O espírito de Natal tá fraquinho, fraquinho aqui em casa. A coisa já não começou muito bem quando eu montei a árvore no final de semana de ação de graças. Pela primeira vez, a árvore ficou na sala da parte de trás da casa, e não na sala de estar. Nos outros anos, ela ficava lá, lindona, na frente da janelona que dá pra rua para que todos pudessem ver. Especialmente para o meu deleite já que passo a maior parte do tempo naquela sala.

E esse ano, porque eu mudei a posição dos móveis, ficaria impossível arrumar espaço no mesmo lugar. Então ela ficou confinada, esquecida, perto da cozinha. Eu sempre olho pra ela, mas já não suspiro como costumava. Eu não sei explicar, mas em vez de eu ficar animadíssima, eu olho pra ela e sinto pena.

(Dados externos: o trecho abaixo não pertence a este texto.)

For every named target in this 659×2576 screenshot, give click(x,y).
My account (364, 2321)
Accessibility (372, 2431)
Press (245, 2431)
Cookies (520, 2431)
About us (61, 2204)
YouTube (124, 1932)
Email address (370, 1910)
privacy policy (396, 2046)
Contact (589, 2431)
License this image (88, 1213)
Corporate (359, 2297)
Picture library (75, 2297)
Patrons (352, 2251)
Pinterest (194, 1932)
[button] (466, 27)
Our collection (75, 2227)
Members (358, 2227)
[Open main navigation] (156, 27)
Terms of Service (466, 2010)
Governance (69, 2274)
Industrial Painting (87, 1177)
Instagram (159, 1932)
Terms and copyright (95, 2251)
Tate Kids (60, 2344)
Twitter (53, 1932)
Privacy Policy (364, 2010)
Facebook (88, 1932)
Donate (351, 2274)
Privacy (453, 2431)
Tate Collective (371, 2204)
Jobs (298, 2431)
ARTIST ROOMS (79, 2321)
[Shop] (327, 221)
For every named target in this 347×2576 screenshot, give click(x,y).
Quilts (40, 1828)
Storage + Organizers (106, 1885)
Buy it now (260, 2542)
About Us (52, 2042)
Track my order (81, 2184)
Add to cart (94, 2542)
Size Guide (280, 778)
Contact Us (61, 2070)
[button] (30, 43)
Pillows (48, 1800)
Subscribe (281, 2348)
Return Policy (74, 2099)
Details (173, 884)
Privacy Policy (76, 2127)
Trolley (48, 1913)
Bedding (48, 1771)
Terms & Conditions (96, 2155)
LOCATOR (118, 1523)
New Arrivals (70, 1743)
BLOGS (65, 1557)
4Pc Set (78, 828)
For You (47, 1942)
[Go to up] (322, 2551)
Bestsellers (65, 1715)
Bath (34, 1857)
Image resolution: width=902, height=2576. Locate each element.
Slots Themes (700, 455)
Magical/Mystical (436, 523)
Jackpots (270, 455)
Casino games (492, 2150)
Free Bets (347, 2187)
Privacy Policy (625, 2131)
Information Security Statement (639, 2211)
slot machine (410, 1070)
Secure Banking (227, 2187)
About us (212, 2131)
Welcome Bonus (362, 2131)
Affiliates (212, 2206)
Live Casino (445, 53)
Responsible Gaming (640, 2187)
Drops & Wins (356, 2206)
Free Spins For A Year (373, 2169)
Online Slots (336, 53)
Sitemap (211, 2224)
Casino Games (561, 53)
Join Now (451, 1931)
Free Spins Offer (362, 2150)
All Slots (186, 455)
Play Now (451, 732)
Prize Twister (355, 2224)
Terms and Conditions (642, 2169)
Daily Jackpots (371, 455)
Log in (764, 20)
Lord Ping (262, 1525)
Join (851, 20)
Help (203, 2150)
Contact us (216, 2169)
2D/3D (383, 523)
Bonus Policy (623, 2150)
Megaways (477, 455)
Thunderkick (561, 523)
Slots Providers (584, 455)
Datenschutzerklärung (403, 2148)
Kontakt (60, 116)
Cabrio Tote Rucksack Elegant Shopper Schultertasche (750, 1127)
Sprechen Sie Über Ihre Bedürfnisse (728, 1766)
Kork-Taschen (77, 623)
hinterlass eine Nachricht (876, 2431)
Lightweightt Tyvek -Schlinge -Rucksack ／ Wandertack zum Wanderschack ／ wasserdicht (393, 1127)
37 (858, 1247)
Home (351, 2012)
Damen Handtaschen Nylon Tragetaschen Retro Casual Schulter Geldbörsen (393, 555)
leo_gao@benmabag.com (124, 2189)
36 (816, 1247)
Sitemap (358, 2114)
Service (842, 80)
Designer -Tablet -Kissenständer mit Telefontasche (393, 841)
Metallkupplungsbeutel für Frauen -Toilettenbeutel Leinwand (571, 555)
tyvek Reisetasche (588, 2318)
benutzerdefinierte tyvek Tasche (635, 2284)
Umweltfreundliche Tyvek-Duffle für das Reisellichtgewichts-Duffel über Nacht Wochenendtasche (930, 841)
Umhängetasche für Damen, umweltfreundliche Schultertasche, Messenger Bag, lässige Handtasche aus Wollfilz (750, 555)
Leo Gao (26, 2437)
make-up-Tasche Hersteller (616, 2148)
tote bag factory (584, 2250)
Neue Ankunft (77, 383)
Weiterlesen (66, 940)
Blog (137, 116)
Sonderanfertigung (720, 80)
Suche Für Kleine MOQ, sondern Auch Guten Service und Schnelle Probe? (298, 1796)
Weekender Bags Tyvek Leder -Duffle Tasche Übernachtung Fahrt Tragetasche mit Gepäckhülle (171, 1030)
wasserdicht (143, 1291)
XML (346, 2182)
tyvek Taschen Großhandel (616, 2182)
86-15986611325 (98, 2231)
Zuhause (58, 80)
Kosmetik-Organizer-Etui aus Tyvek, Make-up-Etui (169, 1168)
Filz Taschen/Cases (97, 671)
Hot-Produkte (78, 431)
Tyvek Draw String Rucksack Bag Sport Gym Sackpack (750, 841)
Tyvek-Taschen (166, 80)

A mesma coisa pra noite de Natal. Aqui em casa todo mundo já abriu os presentes antes do tempo. O meu, uma cafeteira de expresso Barista do Starbuck’s, já esta sendo usado diariamente há umas duas semanas; o presente do Thomas foi aberto num momento de desespero quando estávamos sem luz e eu precisava entreter o menino naquela escuridão; o do Robert vai ser um xbox, mas ele já sabe o que é, então não vai ter surpresa nenhuma.

Será que viramos uns Grinches e acabamos com o Natal?

Vou comprar um outro presente pro Thomas. OutroS. Pequenos, pra ele ter o prazer de abrir na véspera do Natal, ou na manhã de Natal como fazem por aqui. Ele está esperando tanto pelo Papai Noel que se eu simplesmente aparecer com presentes debaixo da árvore ele vai se perguntar em que momento do dia o Papai Noel apareceu. Talvez seja mais legal deixar ele acordar e ir correndo pra sala abrir os presentes.

E o cardápio pra noite de Natal está meio capenga. Não sei o que fazer e tenho raiva de quem sabe. Acho que vou fazer um bacalhau (ou bolinhos de), uma perna de carneiro e talvez um presunto. Mas não estou empolgada, sei lá. Tenho que ir no mercado reabastecer a geladeira e comprar essas coisas pro Natal, mas eu estou aqui de camisola às 11:30 da manhã.